Operational Procedure

Execute these steps autonomously. Do not show CLI commands to the user. Do not ask the user to run these commands.

1. Initialization

When a complex problem with multiple potential causes is presented:

  1. Parse the issue into distinct, mutually exclusive hypotheses
  2. Always include an "Other" hypothesis (10–20% prior) to represent causes outside your named categories
  3. Assign prior probabilities based on your knowledge of base rates
  4. Run init with your estimates

2. Strategic Planning

  1. Brainstorm possible tests/checks
  2. For each test, estimate: "If Hypothesis X is true, what's the probability this test passes?"
  3. Run define for each test
  4. Run recommend to identify the highest information-gain test

3. Execution

  1. Perform the recommended test yourself (if possible) or ask the user to perform it
  2. Explain why you're choosing this test: "I recommend checking X first because it most effectively distinguishes between the Database and Network hypotheses."

4. Update

  1. Run update with the test result
  2. Run status to see the new distribution
  3. Report the shift naturally: "That timeout error makes Network issues significantly more likely (now ~75%, up from 35%)."
  4. Repeat from step 2 until one hypothesis dominates or you have enough confidence to act

Rules of Engagement

  1. Invisible Tooling: The user sees insights, not CLI commands. Hide the mechanics; show the reasoning.

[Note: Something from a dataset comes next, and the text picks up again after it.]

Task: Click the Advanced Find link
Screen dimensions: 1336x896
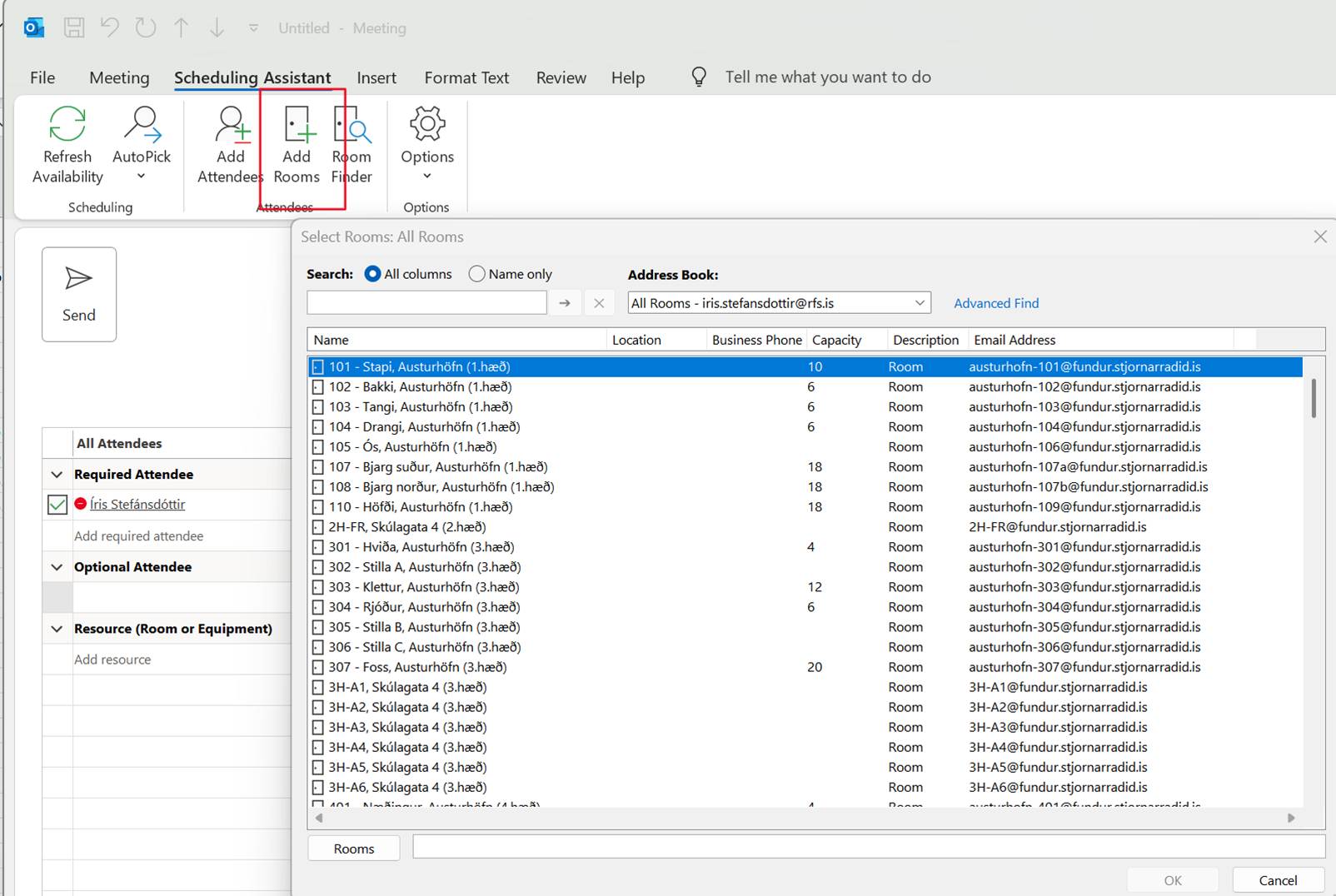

  2. Trust the Math: If your intuition contradicts the calculated posteriors, either trust the math or explicitly revise your likelihood definitions. Do not silently override.

  3. Handle Impossibilities: If update returns "Evidence impossible under all hypotheses," your model is wrong. Tell the user you need to "re-evaluate the problem space" and reinitialize with revised hypotheses.

  4. Communicate Uncertainty: Report probabilities, not certainties. "The evidence suggests X (85% likely)" is better than "It's definitely X."

  5. Watch "Other": If "Other" starts climbing, your named hypotheses don't fit the data well. Brainstorm what concrete causes might be hiding in "Other", then use inject to add them at evidence-appropriate probabilities.

  6. Never Split "Other": "Other" is not a hypothesis—it's model incompleteness. When you identify a new candidate cause, inject it at a probability reflecting the evidence. Don't artificially cap it at whatever "Other" happened to be. Use split only for refining named hypotheses into sub-categories (e.g., "Network" → "NetworkTimeout" + "NetworkDNS").